The national average reefer rate dipped just 1 cent (0.4%) to $2.35 per mile, which DAT called “a strong rate historically. “

The number of posted refrigerated loads increased 7.9% and capacity decreased 5.2%, compared to the previous week. The resulting refrigerated load-to-truck ratio was up 14% to 8.9 loads per truck.

For the month, the average reefer load-to-truck ratio declined 21% to 9.1 from a seasonal high of 11.5 in June. Year-over-year, the load-to-truck ratio was 15% higher compared to July 2013.

Flatbed rates went unchanged, with the national average at $2.44 per mile.
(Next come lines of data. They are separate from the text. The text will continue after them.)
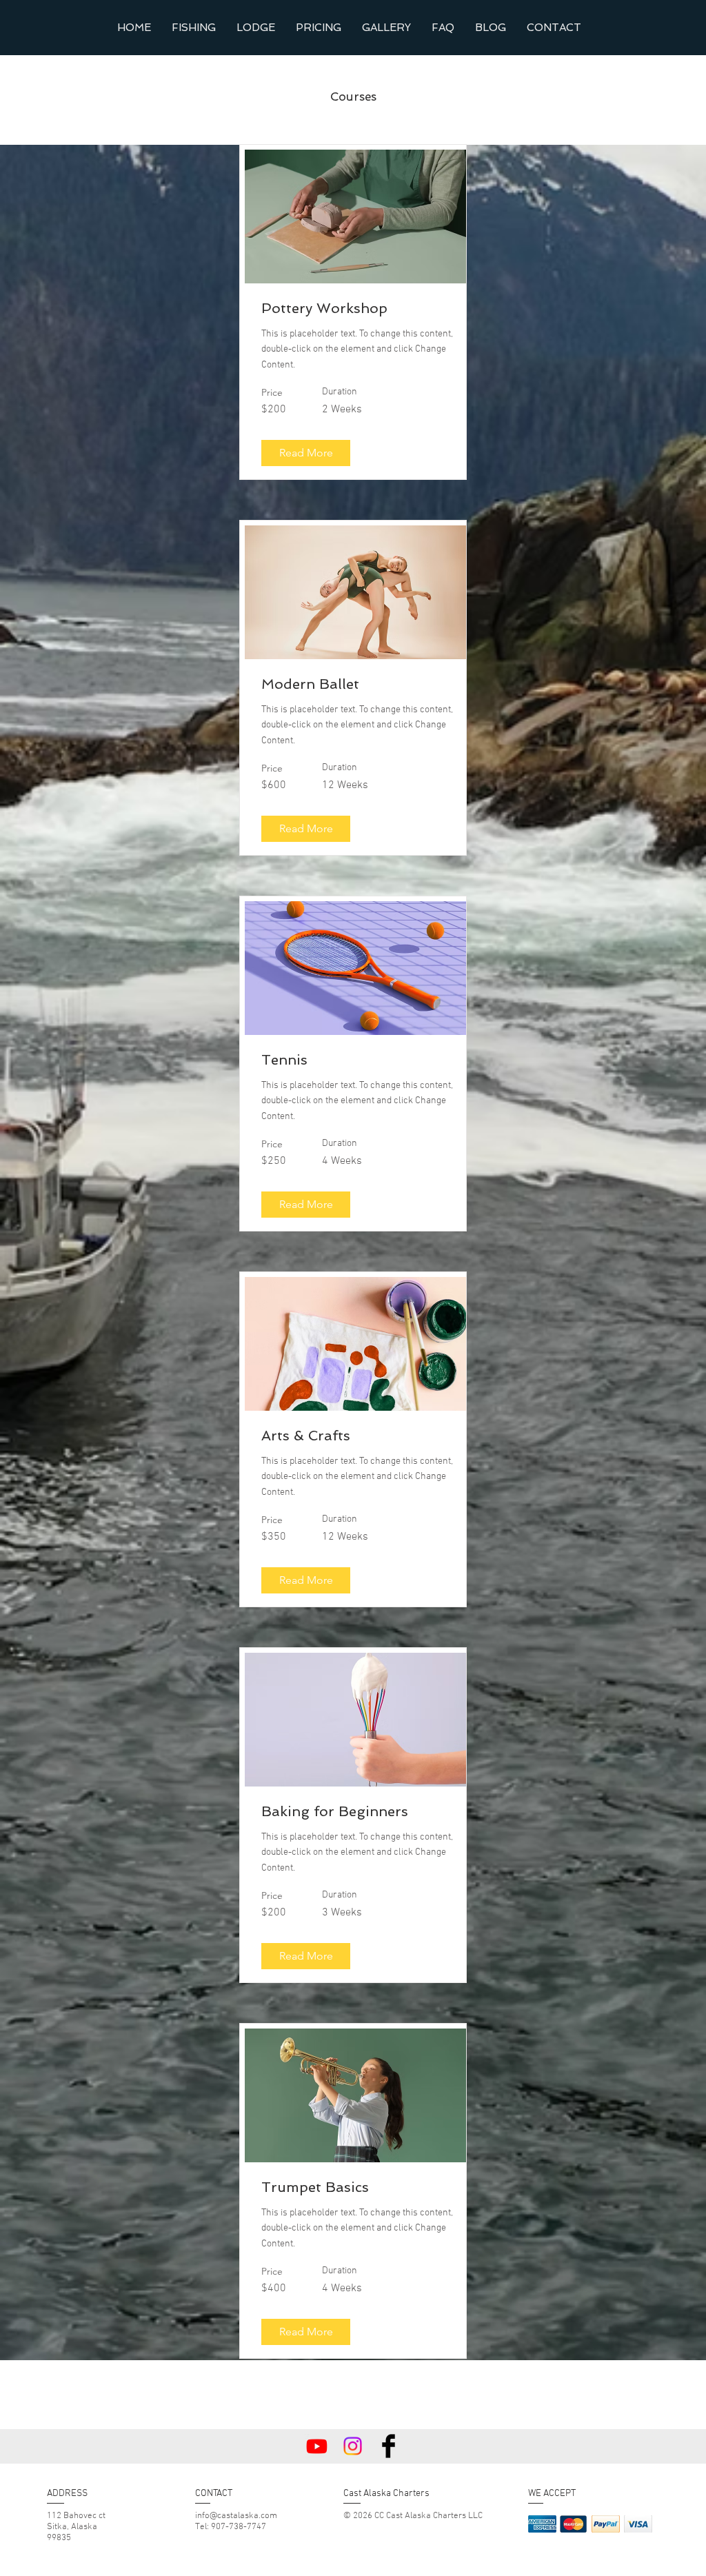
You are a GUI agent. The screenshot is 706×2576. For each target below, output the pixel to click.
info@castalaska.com (236, 2516)
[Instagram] (353, 2446)
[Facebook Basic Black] (388, 2446)
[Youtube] (317, 2446)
Flatbed load availability increased 6.0% while capacity declined 7.1%. As a result, load-to-truck ratio jumped 14%, compared to the previous week, rising from 31.9 to 36.4 loads per truck.

For July, flatbed load volume declined 11% compared to June. But capacity increased 14%-- driving the load-to-truck ratio down 22%. Compared to July 2013, however, there were 52% more flatbed loads and 19% fewer trucks posted. That resulted in an 88% increase in the flatbed load-to-truck ratio year-over-year.

DAT pointed out that the load-to-truck ratios that it reports for each week represent the number of loads posted for every truck posted on the company’s load boards.

“The load-to-truck ratio is a sensitive, real-time indicator of the balance between spot market demand and capacity,” advised the company. “Changes in the ratio often signal impending changes in rates.

DAT noted that it makes available weekly reports on spot rates and demand.